Zu Wochenbeginn traf Petro Poroschenko in Berlin mit der deutschen Kanzlerin und dem französischen Präsidenten zusammen. Wladimir Putin war nicht geladen. Warum die Abweichung vom Format der Minsker Verhandlungsrunde? Eine Zurücksetzung des russischen Staatschefs haben selbst politische Beobachter in Moskau nicht gesehen. Wie sie vielmehr glauben, sollten Poroschenko die Leviten gelesen werden, was gewöhnlich nicht vor aller Augen geschehe. Auch Gernot Erler, Russland-Beauftragter der Bundesregierung, erwartete einen Tadel: Der „politische Prozess“ dürfe „nicht der Illusion einer militärischen Lösung“ geopfert werden.

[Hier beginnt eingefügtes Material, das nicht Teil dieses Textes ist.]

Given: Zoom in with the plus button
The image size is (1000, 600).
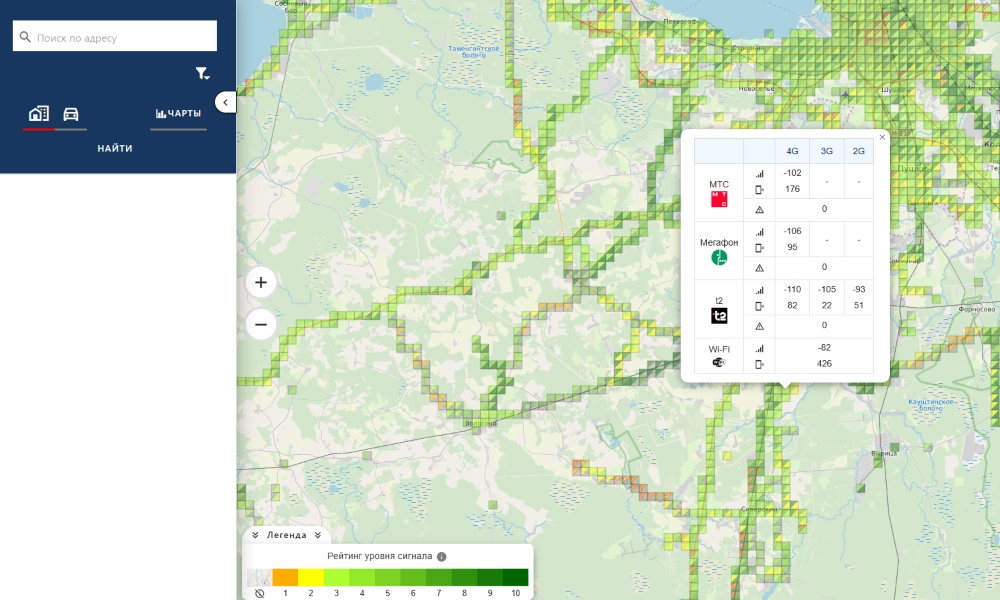Looking at the screenshot, I should click(261, 282).
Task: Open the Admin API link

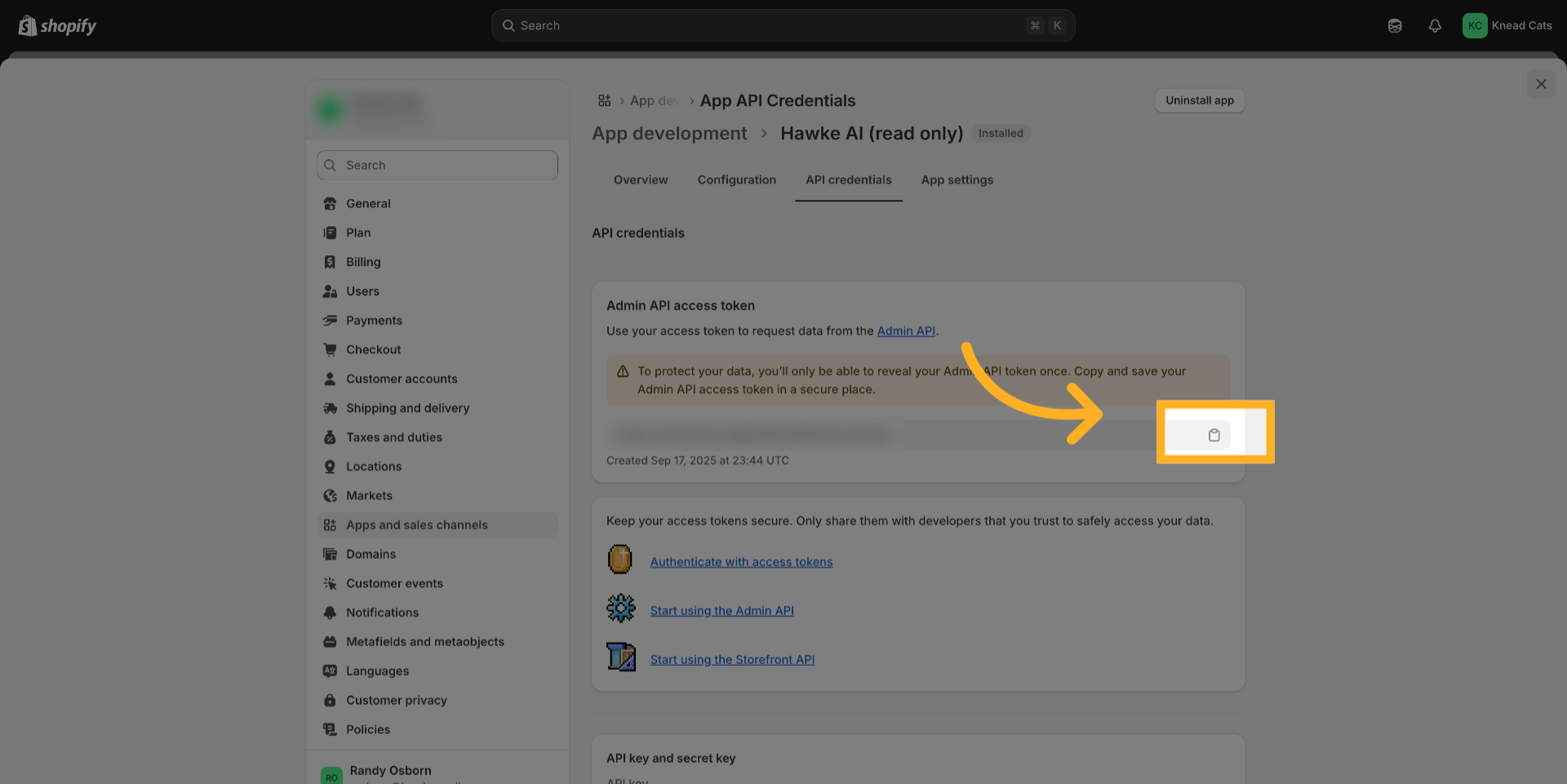Action: pyautogui.click(x=905, y=331)
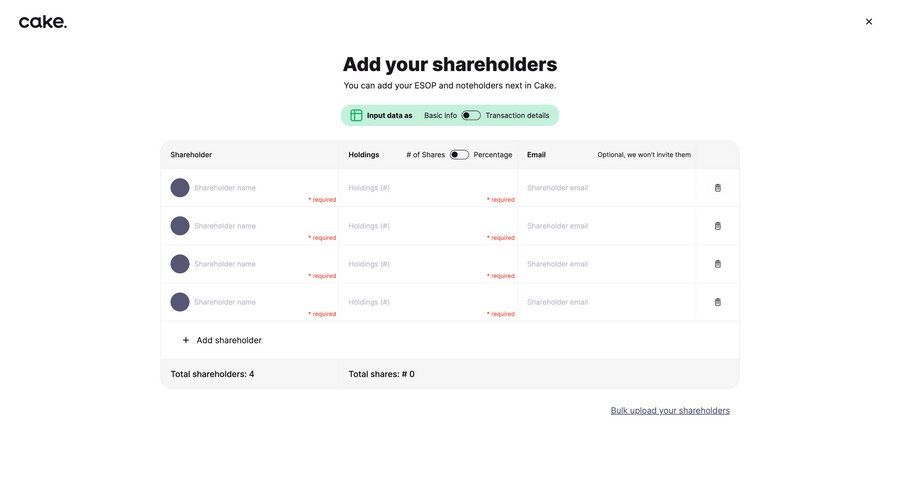
Task: Delete the fourth shareholder row
Action: click(717, 302)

Im September 2014 hatte das ukrainische Parlament ein Gesetz beschlossen, das den Friedensplan des ersten Minsker Abkommens umsetzte. Es räumte den Separatistengebieten Selbstverwaltung, eine eigene Miliz und Sonderbeziehungen zu Russland ein. All das wurde am 12. Februar dieses Jahres nochmals bestärkt (Minsk II). Poroschenko jedoch weigert sich bis heute, das Gesetz zu unterzeichnen. Eine Verfassungsreform zur Dezentralisierung der Ukraine wurde am 15. Juli 2015 in erster Lesung vom ukrainischen Parlament beschlossen. Hier bedurfte es bereits der Intervention Angela Merkels und François Hollandes, die am Vortag telefonisch darauf drangen, dass die Umsetzung von Minsk I und II möglich bleiben müsse. Der auf ihren Druck hin ergänzte Satz besagt, die „Gestalt der lokalen Selbstverwaltung“ werde „in bestimmten Kreisen der Gebiete Donezk und Luhansk in einem gesonderten Gesetz festgelegt“. So höflich bestanden sie auf dem, was schon neun Monate vorher beschlossen worden war.

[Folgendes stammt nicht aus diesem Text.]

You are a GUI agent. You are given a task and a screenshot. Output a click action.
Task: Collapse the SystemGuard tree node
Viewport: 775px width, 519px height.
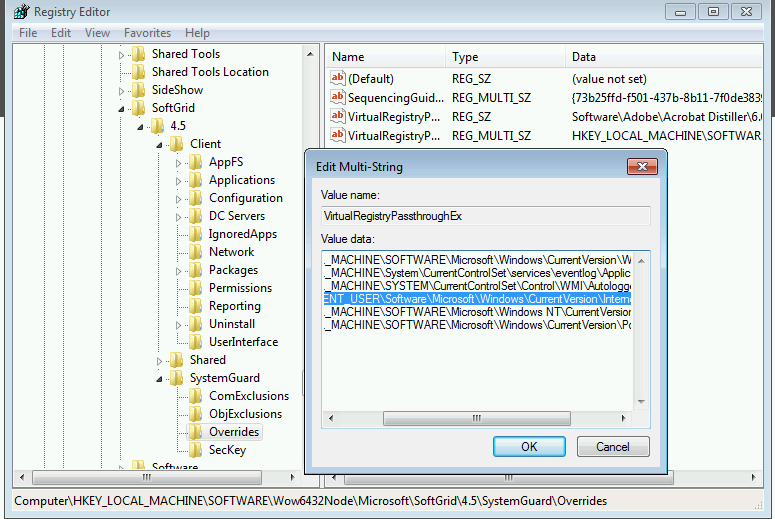point(160,378)
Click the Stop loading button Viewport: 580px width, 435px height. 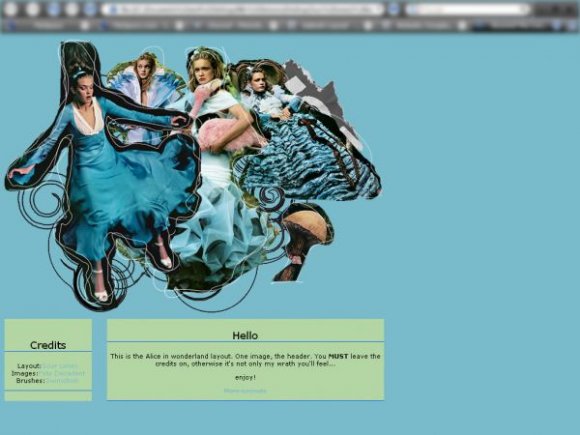pos(72,9)
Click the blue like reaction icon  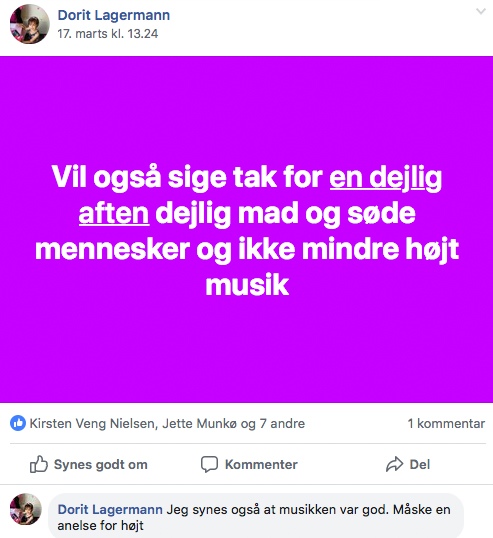pos(18,423)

Doch auch diese Erinnerung, der sich übrigens das US-Außenministerium anschloss, bewog Poroschenko nicht zur Unterzeichnung. Stattdessen beschwert sich Oksana Syroid, die Vizepräsidentin des Parlaments in Kiew, über jene Telefonate. Sie hält das Gesetz für „eine Waffe Russlands“. Ergänzend wirft Valerij Tschalij, ukrainischer Botschafter in Washington, dem Westen vor, er lege den Friedensplan von Minsk zu Kiews Lasten aus. Nach seiner Lesart müssten erst die russischen Soldaten aus den Separatistengebieten abgezogen werden. In der Tat fordert Minsk II den „Abzug aller ausländischen bewaffneten Formationen“ sowie „von Söldnern“.
Dass es solche Söldner wirklich gibt, kann nicht bestritten werden, ihr Abzug wird aber in einem Paragrafen verlangt, der als Kiewer Gegenleistung die „Entwaffnung aller gesetzeswidrigen Gruppen“ vorsieht, der teils faschistischen paramilitärischen Einheiten also, die bis heute auf ukrainischer Seite mitkämpfen.
Ginge es Kiew um den Frieden, wie außerordentlich sinnvoll wäre ein Inkrafttreten des Gesetzes! Denn danach würde beiden Seiten der legitime Grund fehlen, die militärische Frontstellung gegeneinander weiter aufrechtzuerhalten. Wie es jedoch dazu kommen soll, ist schleierhaft. Dass Poroschenko nicht unterzeichnet, hat einen nachvollziehbaren Grund: Das Gesetz konnte nur mithilfe der Opposition im Parlament beschlossen werden. Vielleicht wären Neuwahlen ein Schritt nach vorn. Die Partei des Premierministers Arsenij Jazenjuk bekommt in Umfragen noch knapp drei Prozent. Vor zehn Monaten waren es noch über 22. Von einer neuen Regierungsmehrheit wäre zu hoffen und auch zu verlangen, dass sie endlich die Realitäten im gesamten Land anerkennt. Merkel und Hollande hätten Neuwahlen vorschlagen können. Leider deutet nichts darauf hin, dass sie es getan haben.